■ Consignes:
[1] Selon l'extrait, qui devait réparer le dommage prévu par la circulaire CSSF 02/77 lorsque les personnes l'ayant causé ne pouvaient pas être déterminées ?
[2] Remplacez « intérêts débiteurs » par « intérêts dus » dans le passage de l'extrait qui s'ouvre sur les mots contenant « Dans le troisième » et se clôt sur « par le prospectus. », puis recopiez ce passage.

■ Extrait:
Dans les 3 cas de figure ci-avant, la circulaire CSSF 02/77 prévoyait, outre les obligations précitées, que l’OPC devait se faire dédommager « à concurrence du préjudice subi ».

Dans les deux premiers cas de figure, le préjudice était à déterminer en principe par rapport à la perte résultant pour l’OPC de la réalisation des placements non autorisés.

Dans le troisième cas de figure, l’OPC devait en principe se faire dédommager à concurrence des intérêts débiteurs et autres charges qui sont imputables sur la partie non autorisée des emprunts.

La circulaire CSSF 02/77 prévoit qu’il était possible d’appliquer une méthode de calcul alternative pour déterminer le préjudice subi, en particulier la méthode consistant à déterminer le préjudice par rapport à la performance qui aurait été réalisée si les placements non autorisés avaient subi les mêmes variations que le portefeuille investi en conformité avec la politique d’investissement et les limitations de placement prévues par la loi ou par le prospectus.

La circulaire CSSF 02/77 prévoit également que le dommage devait être réparé par « ceux qui avaient causé ce dommage », sinon, si ces personnes ne pouvaient pas être déterminées, par le promoteur.

  • Règles sous la circulaire CSSF 24/856

La Circulaire CSSF 24/856 (article 3) commence par expliquer le rôle des différentes parties prenantes dans le traitement des erreurs et non-respects. La CSSF rappelle par ailleurs que, pour les fonds d’investissement ayant adopté une forme sociétaire, les dirigeants endossent la responsabilité, ceci même en cas de désignation d’un gestionnaire de fonds d’investissement (GFI). Dans ce cas, les dirigeants gardent une obligation de supervision du GFI et peuvent imposer à ce dernier des lignes de conduites (même si le GFI lui-même délègue certaines fonctions).

La Circulaire CSSF 24/856 décrit également les règles à mettre en place à titre préventif pour éviter les erreurs, les comportements à adopter « a posteriori » et les règles d’indemnisation en cas d’erreur de calcul de la VNI (article 4), de non-respect des règles de placement d’un OPC (article 5) ou en cas « d’autres erreurs au niveau d’un OPC (article 6). Pour les « autres erreurs au niveau d’un OPC » sont visées les applications incorrectes du Swing Pricing (article 6.1.), le paiement non conforme des coûts / frais au niveau de l’OPC (article 6.2.), l’application non correcte des règles en matière de cut-off (article 6.3.) et les erreurs d’allocation au niveau des investissements (article 6.4.).

Une nouveauté de cette circulaire est le fait qu’elle tient compte des particularités en présence d’intermédiaires financiers entre les investisseurs « finaux » et le fonds (p.ex une banque nominee). La Circulaire CSSF 24/856 rappelle qu’en présence d’un tel intermédiaire financier, si des indemnisations sont à payer aux investisseurs, l’OPC doit s’assurer que les bénéficiaires finaux, qui ont souscrit/racheté via des intermédiaires financiers, reçoivent les indemnisations qui leur sont dues à la suite de l’erreur ou d non-respect. Si l’OPC n’est pas en mesure d’assurer une telle indemnisation, il doit fournir aux intermédiaires financiers suffisamment d’information pour que ceux-ci puissent assumer leur responsabilité à l’égard des investisseurs finaux.

■ Lignes de données:

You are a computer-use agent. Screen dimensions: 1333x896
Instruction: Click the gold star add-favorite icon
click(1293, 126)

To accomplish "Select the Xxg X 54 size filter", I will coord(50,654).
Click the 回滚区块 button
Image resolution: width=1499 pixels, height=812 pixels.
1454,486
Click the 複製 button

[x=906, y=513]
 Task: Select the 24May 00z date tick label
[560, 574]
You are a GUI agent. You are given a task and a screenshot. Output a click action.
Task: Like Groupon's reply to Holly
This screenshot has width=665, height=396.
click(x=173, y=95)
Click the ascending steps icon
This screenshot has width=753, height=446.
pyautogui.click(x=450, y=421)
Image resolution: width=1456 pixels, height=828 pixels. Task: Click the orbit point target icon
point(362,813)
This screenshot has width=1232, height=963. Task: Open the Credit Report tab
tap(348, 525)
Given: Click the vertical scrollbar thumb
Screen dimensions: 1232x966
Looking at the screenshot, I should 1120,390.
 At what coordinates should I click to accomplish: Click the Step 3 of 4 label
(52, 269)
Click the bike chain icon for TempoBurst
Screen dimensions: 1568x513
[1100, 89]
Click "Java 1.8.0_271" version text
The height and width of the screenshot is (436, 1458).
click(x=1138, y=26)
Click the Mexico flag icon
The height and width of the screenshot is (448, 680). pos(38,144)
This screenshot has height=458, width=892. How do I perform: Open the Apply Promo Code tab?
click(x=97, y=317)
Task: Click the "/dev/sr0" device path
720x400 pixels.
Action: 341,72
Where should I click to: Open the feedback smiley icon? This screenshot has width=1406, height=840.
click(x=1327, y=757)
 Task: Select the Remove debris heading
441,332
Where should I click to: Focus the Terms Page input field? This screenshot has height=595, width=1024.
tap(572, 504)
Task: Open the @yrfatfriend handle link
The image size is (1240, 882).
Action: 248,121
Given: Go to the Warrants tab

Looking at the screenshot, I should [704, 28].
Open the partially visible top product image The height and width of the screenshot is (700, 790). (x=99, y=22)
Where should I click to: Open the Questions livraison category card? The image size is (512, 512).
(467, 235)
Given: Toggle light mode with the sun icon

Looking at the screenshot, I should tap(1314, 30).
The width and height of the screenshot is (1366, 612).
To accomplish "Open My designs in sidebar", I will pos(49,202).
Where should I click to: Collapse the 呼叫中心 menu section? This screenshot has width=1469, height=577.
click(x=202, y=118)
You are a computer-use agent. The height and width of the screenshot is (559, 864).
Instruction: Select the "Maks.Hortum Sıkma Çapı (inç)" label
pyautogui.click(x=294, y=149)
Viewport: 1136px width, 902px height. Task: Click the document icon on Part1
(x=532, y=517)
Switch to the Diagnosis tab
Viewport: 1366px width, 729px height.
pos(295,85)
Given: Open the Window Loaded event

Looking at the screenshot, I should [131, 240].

■ Réponses par tâche:
[1] Le promoteur.

[2]
Dans le troisième cas de figure, l’OPC devait en principe se faire dédommager à concurrence des intérêts dus et autres charges qui sont imputables sur la partie non autorisée des emprunts.

La circulaire CSSF 02/77 prévoit qu’il était possible d’appliquer une méthode de calcul alternative pour déterminer le préjudice subi, en particulier la méthode consistant à déterminer le préjudice par rapport à la performance qui aurait été réalisée si les placements non autorisés avaient subi les mêmes variations que le portefeuille investi en conformité avec la politique d’investissement et les limitations de placement prévues par la loi ou par le prospectus.